My LIZZIE co-writers and I are doing some housekeeping this week to get performance royalties for the LIZZIE studio album squared away. It’s all work we should have done years ago, but it’s tedious and we’ve put it off. Besides, right now the potential royalties are very small because hardly any radio or TV stations are playing the record, but it’s the kind of thing that, at some point and you can’t predict when, could be real revenue.
Which means we have to, for each song, assign percentages to each writer’s contribution. Some of these are easy. Alan wrote This Is Not Love. I wrote Why Are All These Heads Off? But then there are songs like Burn The Old Thing Up, which started as lyrics Tim wrote and handed to me. I set them to music, revising them to fit. A dozen years later, when Alan joined us he pulled apart the song and put it back together.
For songs like that, as well as many of the newer songs that we all wrote together, it was a matter of recalling memories, digging out old demos, searching emails, to recreate the process and arrive at a split that seems fair and accurate.
Part of me hates this because I so love how when you make theater everyone’s contributions send tendrils into everyone else’s and it’s often impossible in the end to see the work as anything but an organic whole. But what I have enjoyed is looking back at older versions of LIZZIE (nee Lizzie Borden). Because it’s been around a while, not just as a musical in development but as an experimental devised performance which gradually over 25 years turned into a rock opera. And WE did that.
One of the things I dug up is a video of the 1994 production at HERE Arts Center. I hadn’t seen it, didn’t know it existed. It was on a DVD with “Lizzie Borden” written on it in Tim’s scrawl in black Sharpie. As I wrote to Alan yesterday, “despite how Tim and I always say that we weren't interested in telling the story to the audience back then, I see that there IS a story, an emotional arc, it's just a very different kind of storytelling, cryptic, poetic, sensual. We decided later to make it literal, explicit.
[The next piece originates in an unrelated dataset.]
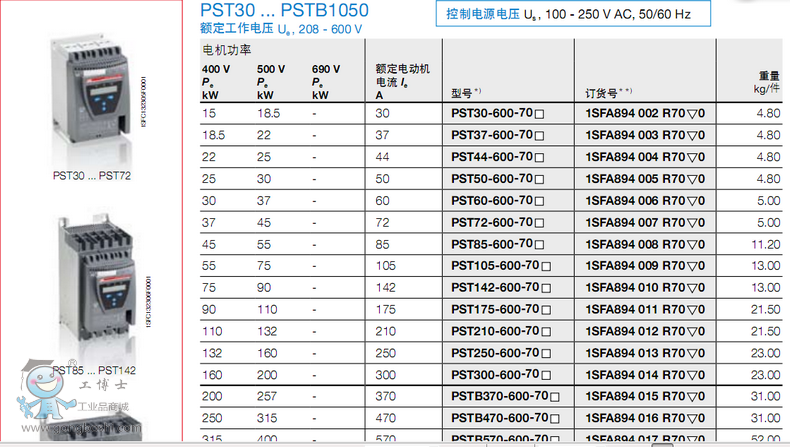Click the 电机功率 header label
The width and height of the screenshot is (790, 447).
(x=227, y=49)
I love that this piece has been so rich as to be able to be both those things, and that that earlier thing, whatever it was, is still immanent in the new version.”
It affected me deeply watching the video, not just to get a glimpse of our younger selves, our raw energy, our potential, but witnessing again the power this piece had then to move audiences and move us — we really knew even then that it was special — and then seeing in such concrete terms the hugeness of the work the three of us have done together in the intervening years to create what we have now.